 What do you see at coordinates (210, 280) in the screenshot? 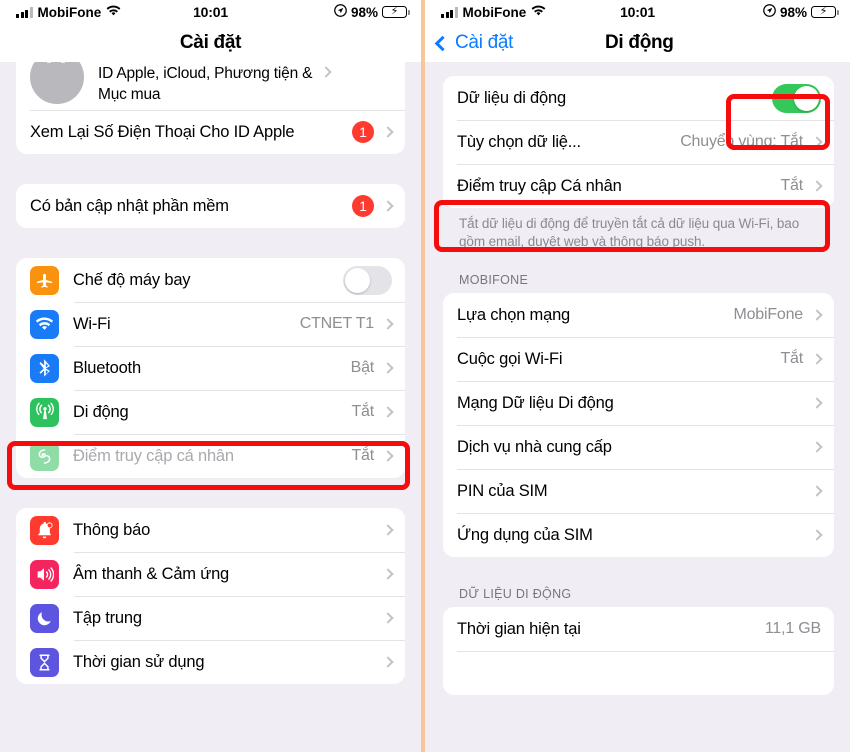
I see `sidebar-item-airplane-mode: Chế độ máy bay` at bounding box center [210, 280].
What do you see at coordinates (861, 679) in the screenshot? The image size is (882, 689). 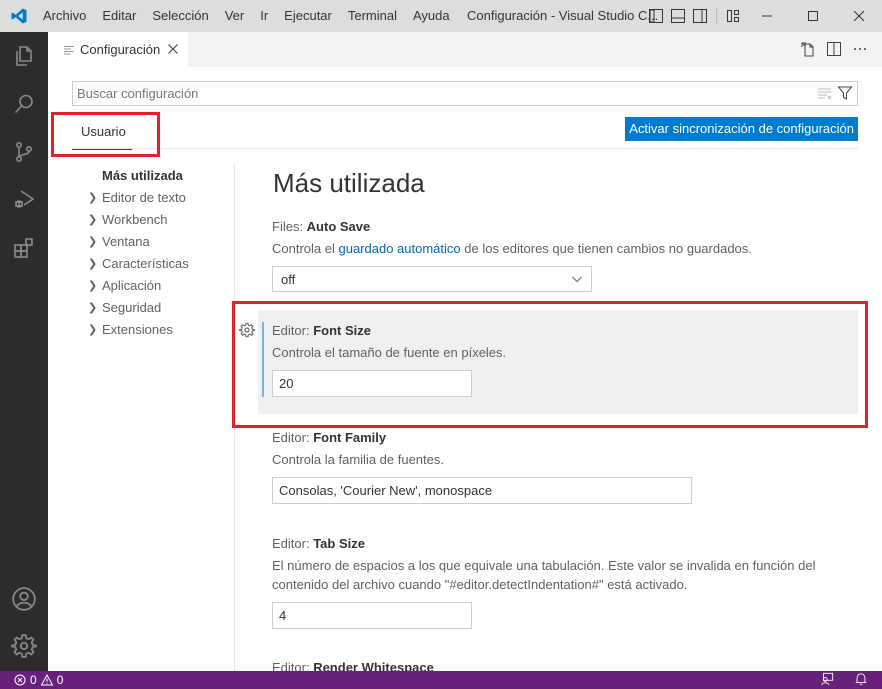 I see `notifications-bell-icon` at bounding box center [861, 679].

...

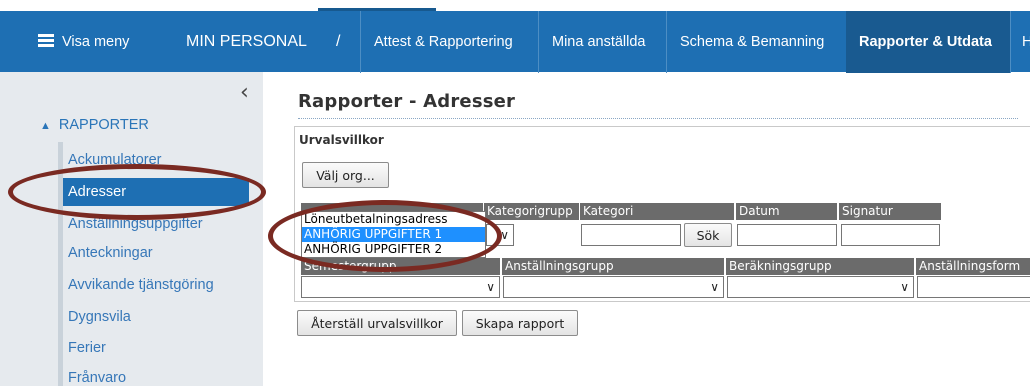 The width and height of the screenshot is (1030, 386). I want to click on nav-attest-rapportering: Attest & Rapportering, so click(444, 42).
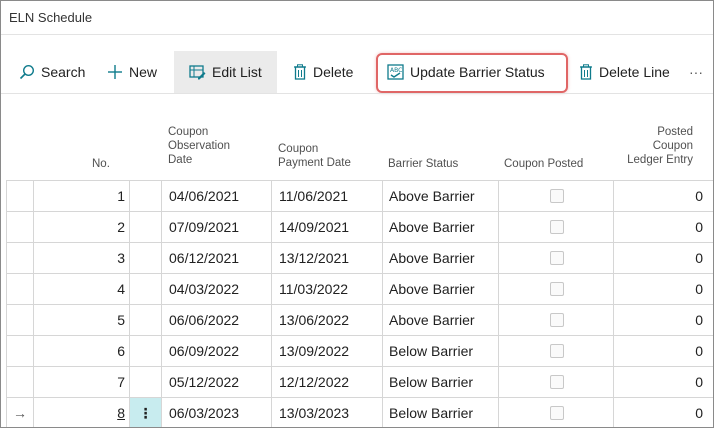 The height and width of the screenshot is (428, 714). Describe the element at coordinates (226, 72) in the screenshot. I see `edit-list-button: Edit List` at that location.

**Problem details**
Express the entries as a Markdown table with columns headed No. and Text, starting at the line containing "The width and" and ending at the line containing "The height and". Give each line its own numbered row, skip blank lines, include nothing else, and leave the pictures out.

**Result for this task**
| No. | Text |
|---|---|
| 1 |  The width and height of the screenshot is (1030, 386). I want to click on nav-attest-rapportering: Attest & Rapportering, so click(444, 42). |
| 2 |  The height and width of the screenshot is (428, 714). Describe the element at coordinates (226, 72) in the screenshot. I see `edit-list-button: Edit List` at that location. |